A channel is a changing stream of data or futures shared between any number of clients connected to the same scheduler.

Any client can push msgpack-encodable data (numbers, strings, lists, dicts) or Future objects into a channel. All other clients listening to the channel will receive that data or future as a linear sequence. Communication happens through the scheduler, which linearizes everything. Channels should only be used to move small amounts of administrative data. For larger data, create futures and send the futures instead.

Examples

Basic Usage

Create channels from your Client:

>>> client = Client('scheduler-address:8786')
>>> chan = client.channel('my-channel')

Append futures or data onto a channel

>>> future = client.submit(add, 1, 2)
>>> chan.append(future)
>>> chan.append({'x': 123})

A channel maintains a collection of current futures added by both your client, and others.

>>> chan.data
deque([<Future: status: pending, key: add-12345>,
       {'x': 123}])

If you wish to persist the current status of tasks outside of the distributed cluster (e.g. to take a snapshot in case of shutdown) you can copy a channel full of data as it is a python deque.
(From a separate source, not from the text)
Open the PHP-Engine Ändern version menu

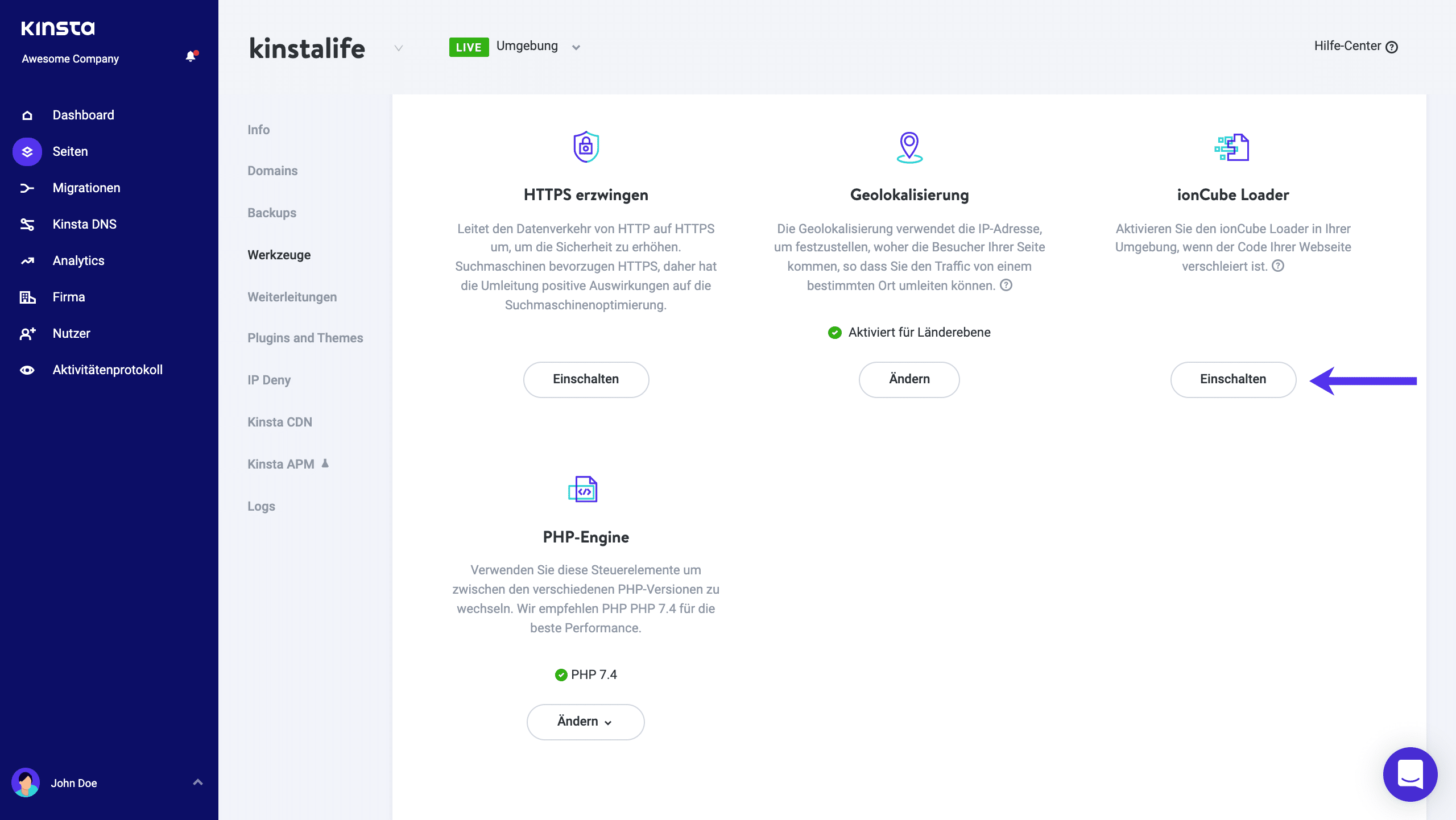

channelcopy = list(chan.data)

You can iterate over a channel to get back data.

>>> anotherclient = Client('scheduler-address:8786')
>>> chan = anotherclient.channel('my-channel')
>>> for element in chan:
...     pass

When done writing, call flush to wait until your appends have been fully registered with the scheduler.

>>> client = Client('scheduler-address:8786')
>>> chan = client.channel('my-channel')
>>> future2 = client.submit(time.sleep, 2)
>>> chan.append(future2)
>>> chan.flush()

Example with worker_client

Using channels with worker_client allows for a more decoupled version of what is possible with Data Streams with Queues in that independent worker clients can build up a set of results which can be read later by a different client. This opens up Dask/Distributed to being integrated in a wider application environment similar to other python task queues such as Celery.

import random, time, operator
from distributed import Client, worker_client
from time import sleep

def emit(name):
    with worker_client() as c:
       chan = c.channel(name)
       while True:
           future = c.submit(random.random, pure=False)
           chan.append(future)
           sleep(1)

def combine():
    with worker_client() as c:
        a_chan = c.channel('a')
        b_chan = c.channel('b')
        out_chan = c.channel('adds')
        for a, b in zip(a_chan, b_chan):
            future = c.submit(operator.add, a, b)
            out_chan.append(future)

client = Client()

emitters = (client.submit(emit, 'a'), client.submit(emit, 'b'))
combiner = client.submit(combine)
chan = client.channel('adds')


for future in chan:
    print(future.result())
   ...:
1.782009416831722
...

All iterations on a channel by different clients can be stopped using the stop method

chan.stop()

Additional Applications

Channels can serve as a coordination point or semaphore. They can signal stopping criteria for iterative processes.

Short lived clients, such as occur when firing off controlling tasks from a web application, AWS Lambda, or other fire and forget script, often need a place to store their futures so that in-flight work doesn’t get garbage collected. Because channels act as clients for the purpose of garbage collection (all futures within a Channel are considered desired) they can serve as this repository after short-lived clients die off.

Worker clients can communicate large amounts of data to each other using channels by first scattering local data to themselves, creating futures, and then pushing those futures down a shared channel. When subscribers to the channel gather these futures they will engage the normal high-bandwidth inter-worker communication mechanism.